The Goal#
Add all 4 Proxmox VE cluster nodes (pve-mini2, pve-mini3, pve-mini5, pve-mini6) to the existing Prometheus/Grafana stack on LXC 30194. The monitoring stack already covered Graylog, Windows desktop, and PAN-OS firewall metrics – Proxmox was the last major gap.
Approach: pve-exporter vs node_exporter#
I evaluated two options:
- node_exporter on each Proxmox host – gives OS-level metrics (CPU, RAM, disk, network) but misses Proxmox-specific data like VM/CT status, storage pools, and cluster quorum.
- pve-exporter (API-based) – a single relay container that queries the Proxmox VE REST API and exposes all cluster, node, storage, and guest metrics. One container monitors the entire cluster.
I chose pve-exporter because it provides Proxmox-native metrics (guest status, storage pool usage, cluster health) without installing anything on the Proxmox hosts themselves. The trade-off is slightly less OS-level detail, but for cluster oversight this is the better fit.
Implementation#
PVE API Token#
Created a dedicated API user and token on the Proxmox cluster:
| |
Key lesson: the token was initially created with --privsep 1 (default), which caused 403 Forbidden errors on /api2/json/cluster/status despite the correct role assignment. Switching to --privsep 0 (token inherits user permissions) resolved it.
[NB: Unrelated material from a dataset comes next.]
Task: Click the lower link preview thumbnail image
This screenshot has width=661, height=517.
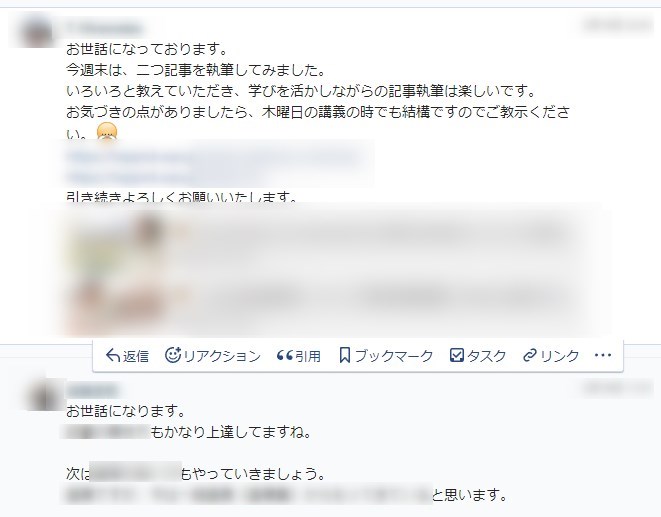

The PVEAuditor built-in role provides read-only access to all cluster data.
Docker Compose#
Added pve-exporter to the existing stack:
| |
Prometheus Scrape Jobs#
Two scrape jobs using the same multi-target relay pattern as snmp-exporter:
pve-cluster: Scrapes one node (192.168.30.202) withcluster=1, node=0for cluster-wide metricspve-nodes: Scrapes all 4 nodes individually withcluster=0, node=1for per-node metrics
The per-node job uses relabel rules to assign friendly instance names (pve-mini2, pve-mini3, etc.) – the same 4th-rule pattern established for the SNMP firewall job.
Grafana Dashboard#
Created a 21-panel dashboard across 5 sections:
| Section | Panels | Purpose |
|---|---|---|
| Cluster Overview | 5 stat panels | Nodes online, VMs/CTs running, stopped guests, PVE version |
| Node Status | 3 time series | Per-node CPU, memory %, memory absolute |
| Storage | 2 panels | Storage usage bar gauge + trend over time |
| Guest Overview | 2 bar gauges | Top 10 guests by CPU and memory |
| Guest Details | 4 time series | Per-guest CPU, memory, network I/O, disk I/O |
Template variables for node (multi-select) and guest_type (All/VMs/CTs) enable filtering.
Alert Rules#
Added 5 Proxmox-specific alerts:
| Alert | Condition | Severity |
|---|---|---|
| Proxmox Node Down | pve_up < 1 | Critical |
| PVE Node CPU > 85% | Sustained CPU > 85% | Warning |
| PVE Node Memory > 90% | Sustained memory > 90% | Warning |
| PVE Storage > 85% | Any storage pool > 85% | Warning |
| Critical Guest Down | Guest with onboot=1 is stopped | Critical |
The “Critical Guest Down” alert uses an and on(id) join between pve_up and pve_onboot_status to only fire for guests configured to auto-start.
Challenges and Fixes#
PVE Token Authentication (privsep)#
The biggest debugging effort was the 403 errors with --privsep 1. Even after assigning PVEAuditor to both the user AND the token, API calls failed. Recreating the token with --privsep 0 fixed it immediately. This seems to be either a PVE bug or an undocumented behavior where privilege separation doesn’t fully propagate token ACLs.
Grafana Folder Caching#
The Proxmox dashboard initially landed in the “Graylog Monitoring” folder instead of the “Proxmox” folder. The root cause was that the server still had the old dashboards.yml with a single catch-all provider. Even after a Grafana volume reset, the old config was still being used. The fix required both deploying the correct per-folder dashboards.yml and resetting the Grafana data volume.
Deployment File Sync#
The scp -r of the provisioning directory didn’t fully sync all files – the rules.yml on the server was missing the Proxmox alert group, and the dashboard JSON didn’t copy into the Proxmox/ subdirectory. Had to SCP individual files and verify on the server. Lesson: always verify deployed files match local copies after bulk SCP operations.
Final Verification#
After deployment, all systems verified healthy:

- 12/12 Prometheus targets UP (including
pve-cluster+ 4pve-nodes) - 6/6 containers running (prometheus, grafana, opensearch-exporter, snmp-exporter, node-exporter, pve-exporter)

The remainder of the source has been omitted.